In a normal offseason, this week would have been the beginning of Phase 3 of the NFL offseason. In this phase, teams would begin implementing their schemes and have mandatory minicamp for the players. The coronavirus pandemic has essentially cancelled any hopes for a minicamp, but teams were still permitted this week to enter Phase 3 virtually.
However, the Detroit Lions have decided to put that on hold for the time being. Given the recent protests sprung by police brutality—specifically the killing of George Floyd—head coach Matt Patricia and the rest of the Lions coaching staff decided that team meetings this week would be better served as a conversation forum about race. The football talk could wait.
Albert Breer of The MMBQ has the full story here.
So Monday, the Lions spent their virtual meeting—with over 120 people on it—allowing anyone who wanted to speak up tell their story or share their feelings. On Tuesday, they broke into smaller, more intimate groups and did it again.
“It was just about listening and making sure we tried to get on and open it up for conversation, real conversation, truthful conversation, honest conversation, heartfelt conversation,” Patricia told Breer. “And really, honestly, credit to my players for leading that. They’re the ones that really were able to get it to where it became so powerful.”
Patricia, himself, desired to simply be a listener. A football team provides an array of different backgrounds and cultures that many aren’t privy to. As someone who typically leads and directs, Patricia isn’t built to stand back and listen, but he stressed the importance of it when it comes to these issues.
“The hardest thing for me is to ever walk into a meeting and say, ‘I don’t understand and I don’t have the answers on this. What do we do?’
“That’s the truth. You walk in there and say, ‘Fellas, listen, I love you and I’m here for you. But I’m here to listen right now, and just know that I have your back. And I support you and I’m here for you because I love you. But I really think I gotta listen.’”
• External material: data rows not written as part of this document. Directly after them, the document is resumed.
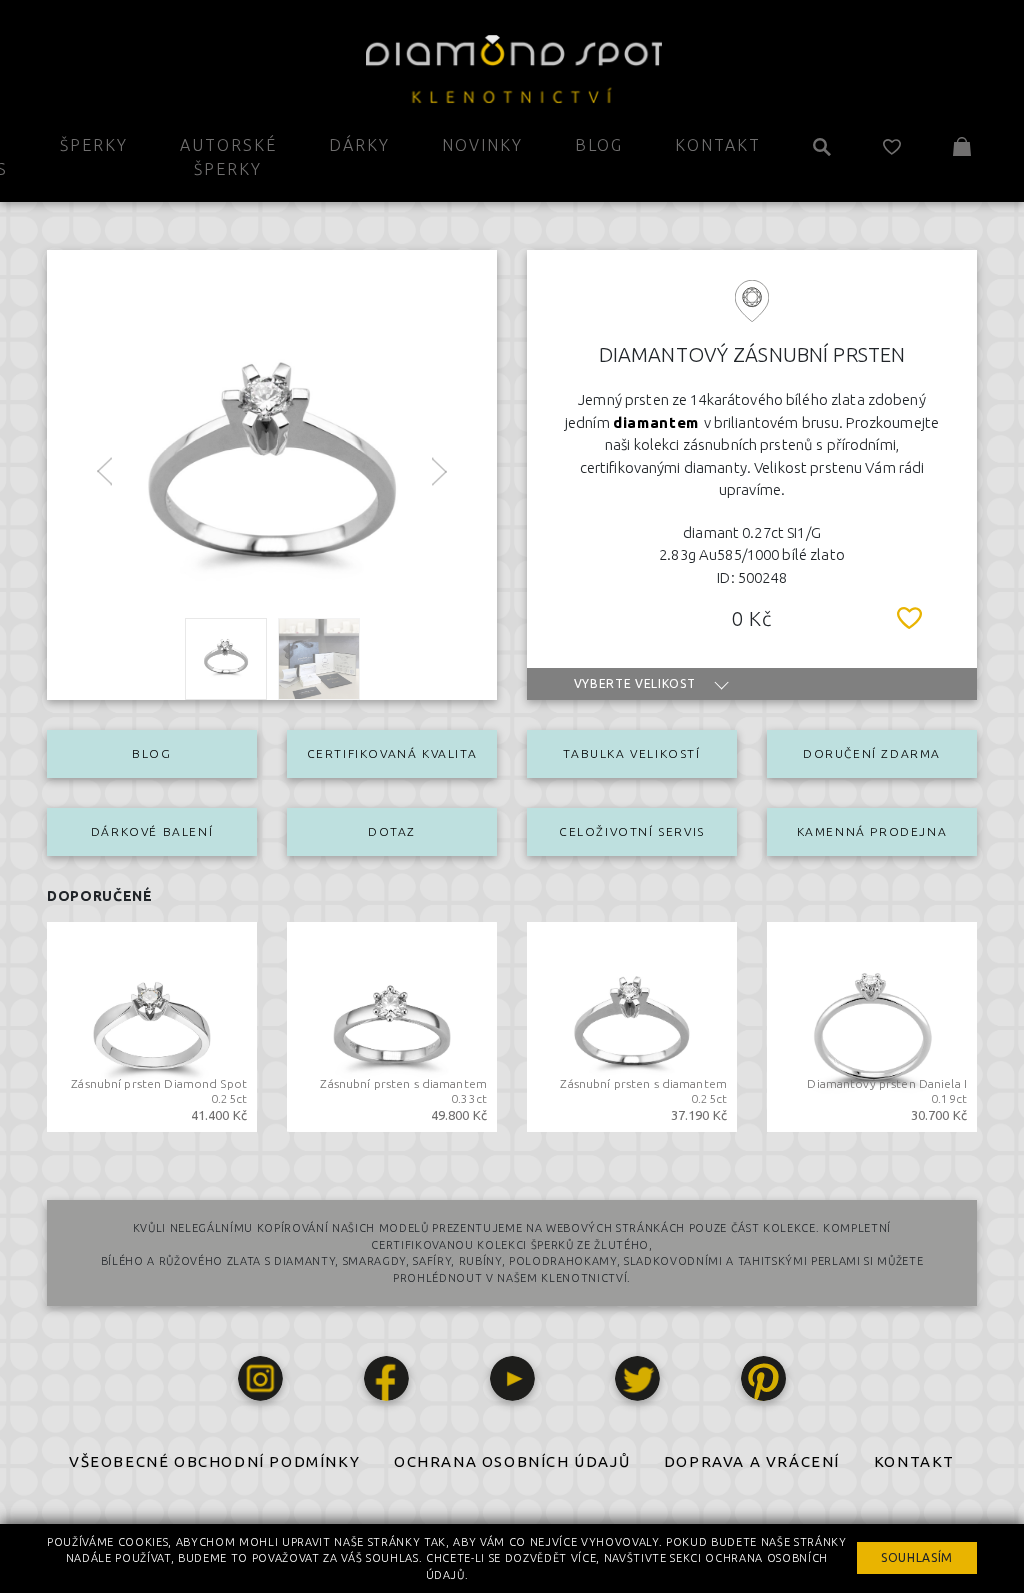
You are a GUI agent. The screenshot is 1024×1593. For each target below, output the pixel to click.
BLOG (151, 753)
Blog (599, 145)
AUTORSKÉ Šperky (228, 157)
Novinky (482, 145)
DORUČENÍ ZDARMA (872, 753)
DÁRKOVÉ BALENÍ (152, 831)
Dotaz (392, 831)
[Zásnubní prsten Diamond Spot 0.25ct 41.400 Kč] (152, 1025)
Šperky (94, 145)
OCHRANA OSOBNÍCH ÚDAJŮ (512, 1461)
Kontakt (718, 145)
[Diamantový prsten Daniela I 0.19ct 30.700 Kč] (872, 1025)
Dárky (359, 145)
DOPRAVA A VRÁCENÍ (752, 1461)
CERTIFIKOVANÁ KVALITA (392, 753)
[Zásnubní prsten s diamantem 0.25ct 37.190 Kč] (632, 1025)
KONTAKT (914, 1461)
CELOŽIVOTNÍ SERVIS (632, 831)
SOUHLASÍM (917, 1557)
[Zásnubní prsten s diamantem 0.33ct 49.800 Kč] (392, 1025)
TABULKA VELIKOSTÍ (631, 753)
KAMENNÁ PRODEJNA (872, 831)
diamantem (658, 422)
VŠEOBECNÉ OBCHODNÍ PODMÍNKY (214, 1461)
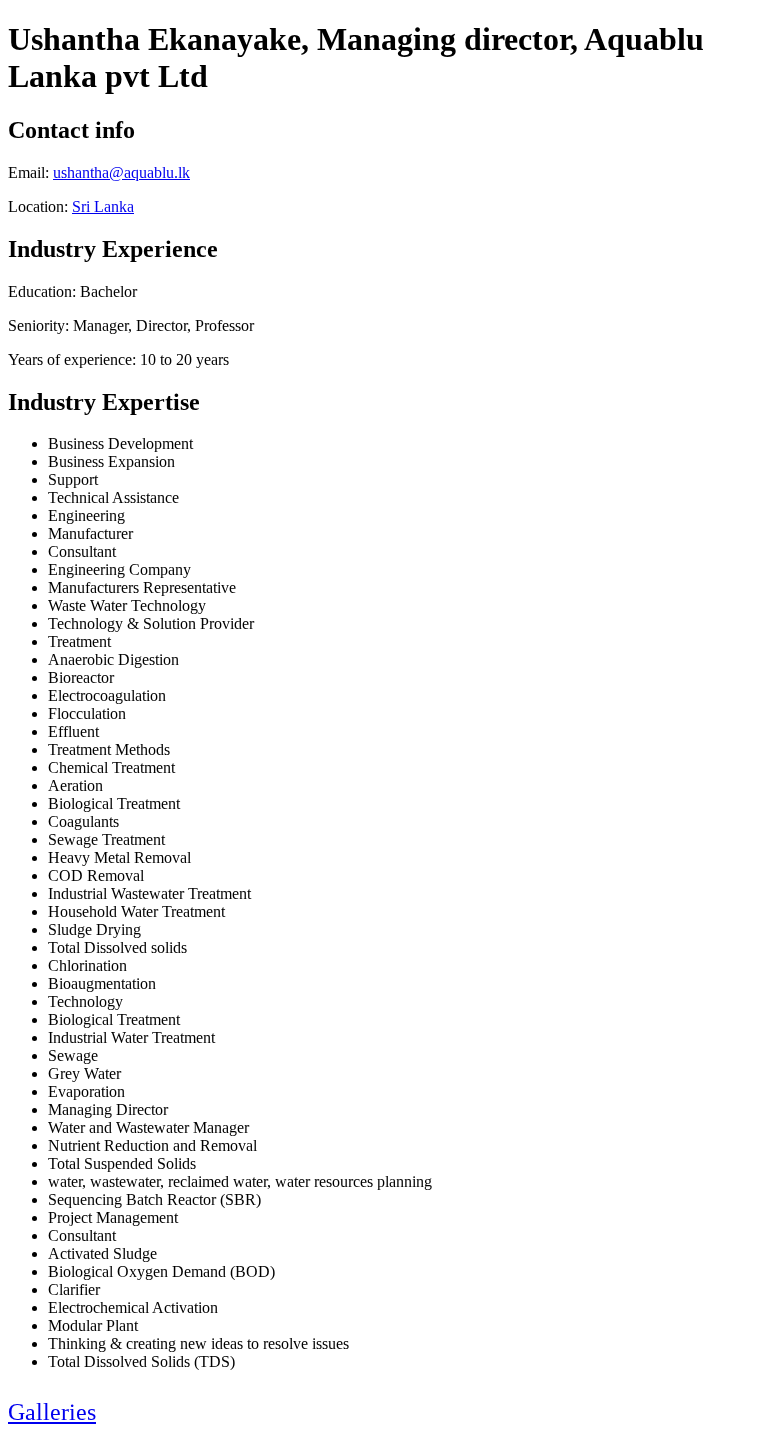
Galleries (52, 1412)
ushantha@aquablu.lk (121, 172)
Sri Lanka (103, 206)
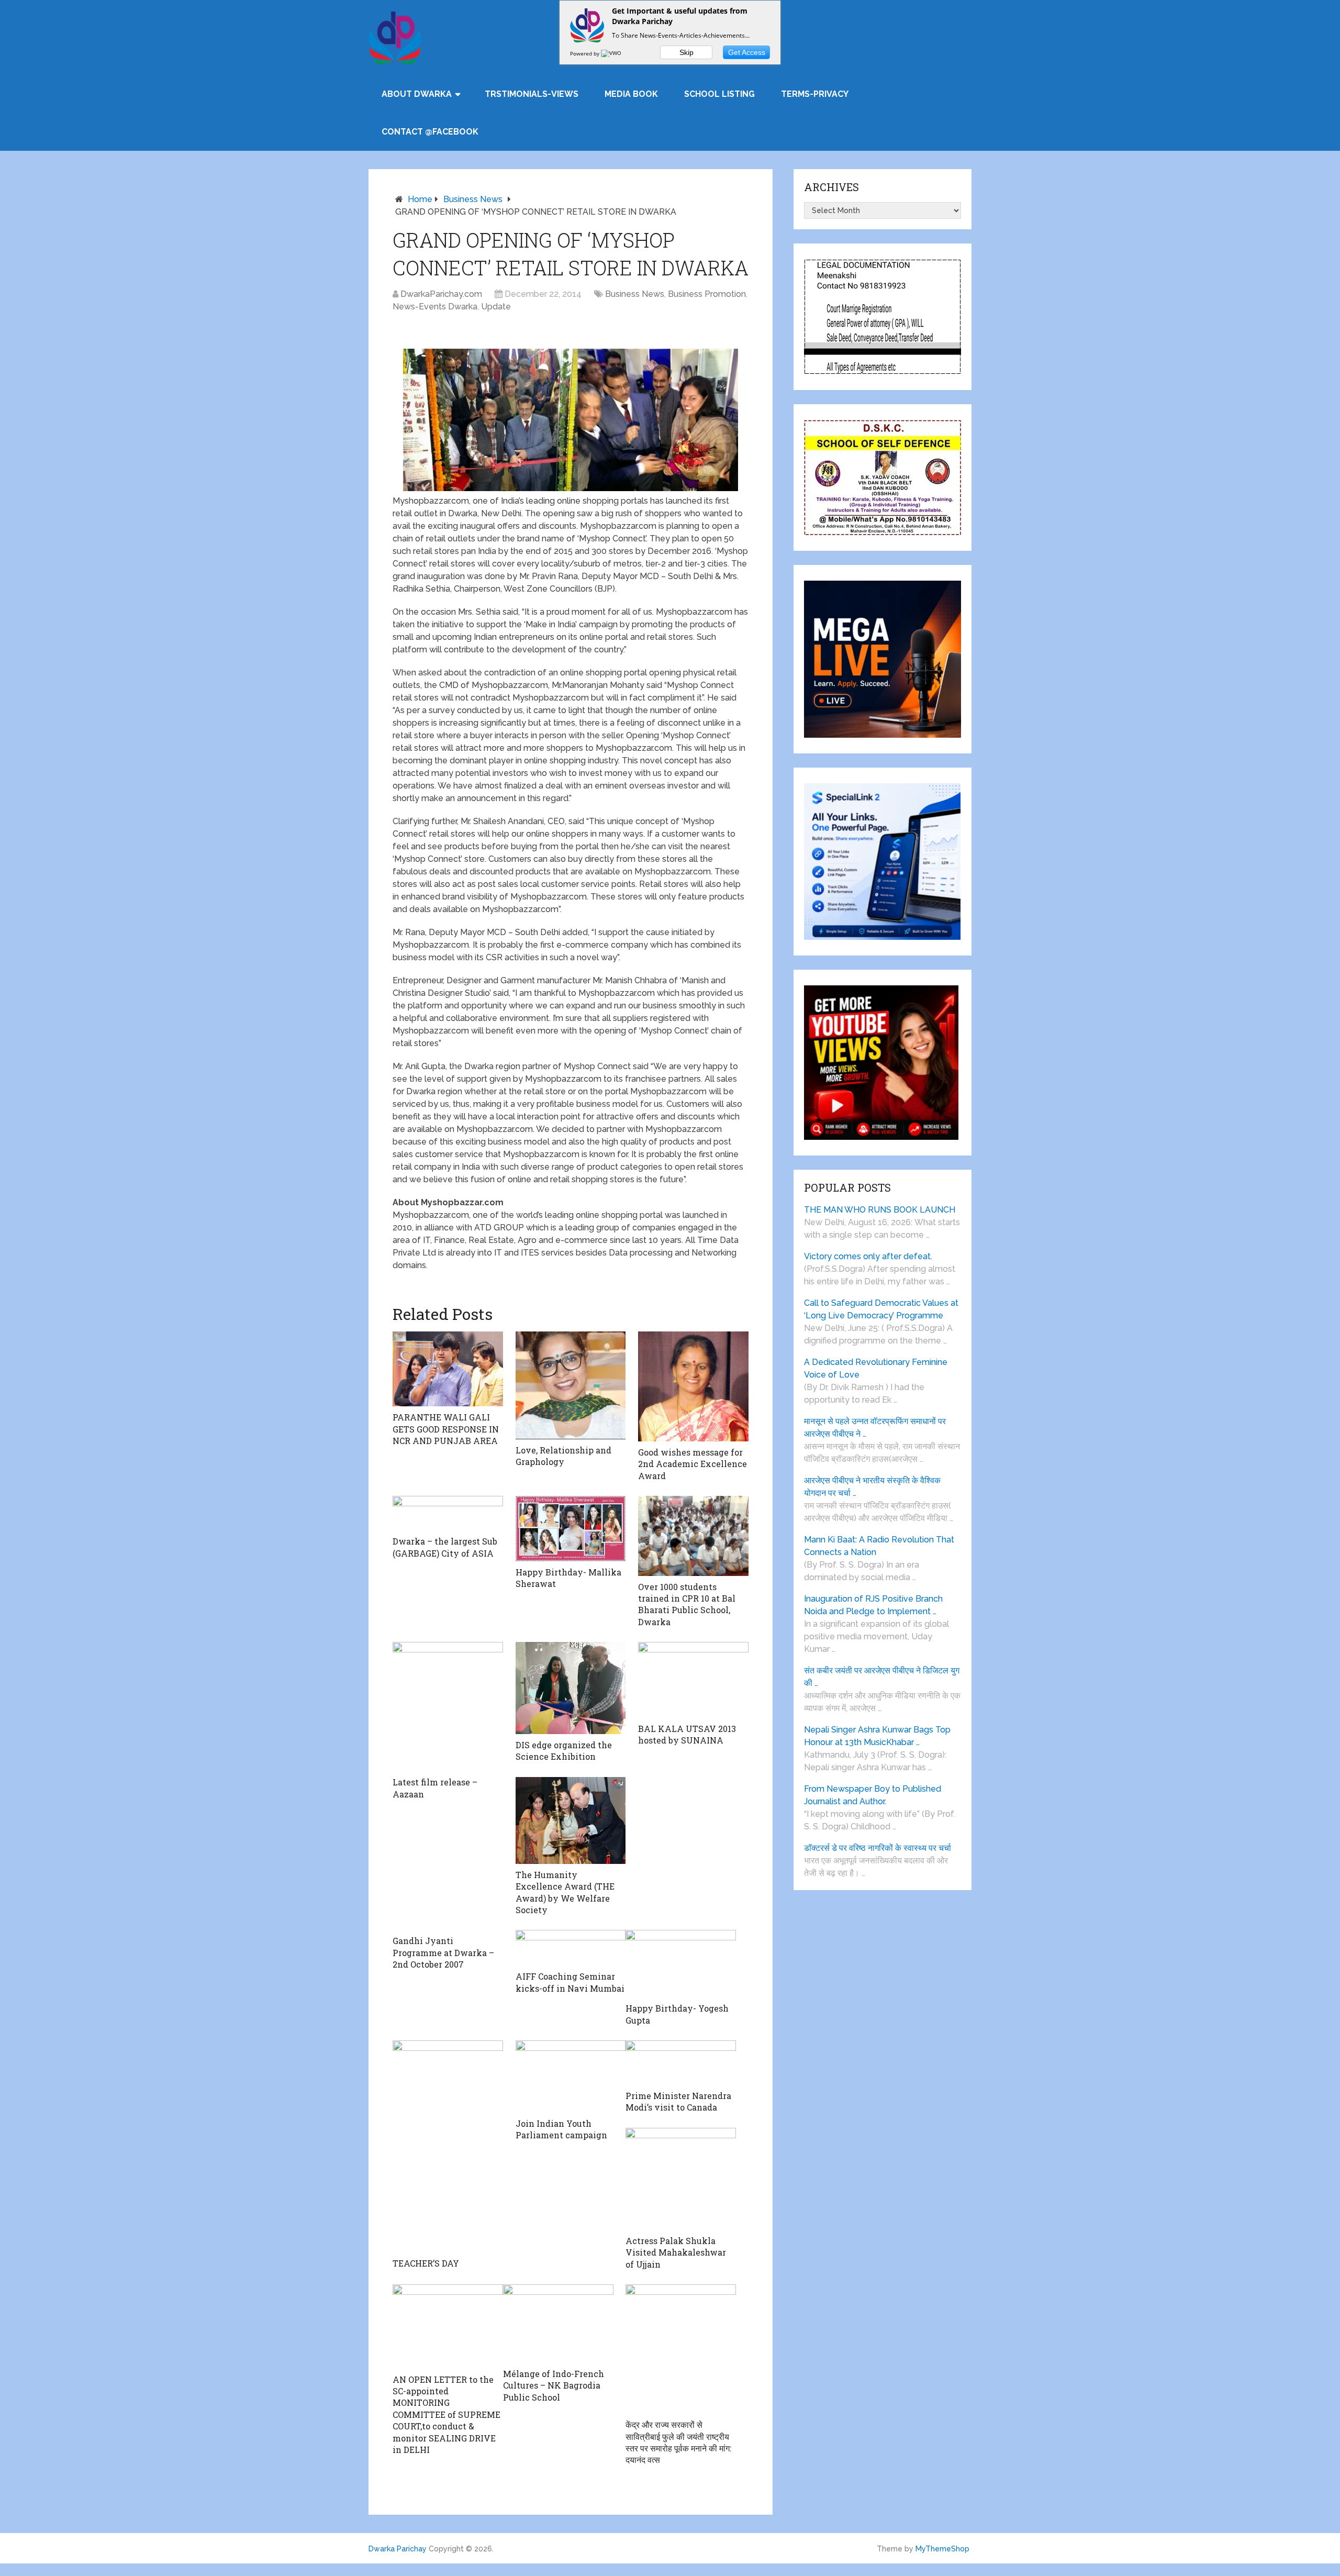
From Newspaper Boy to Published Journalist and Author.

Going forward, the plan isn’t clear for the Lions. Patricia told Breer that football talk will continue only when everyone is ready. And even then, the conversation won’t end, it’ll just be supplemented with football talk.
“I think the one thing to understand there—we won’t move away from the conversation. It’s just, at some point, you’re having the conversation and then you’re also working on what we do, which is football.”
The Detroit Lions have yet to release any sort of public statement this week regarding systemic racism or police brutality, but a response is expected in the near future.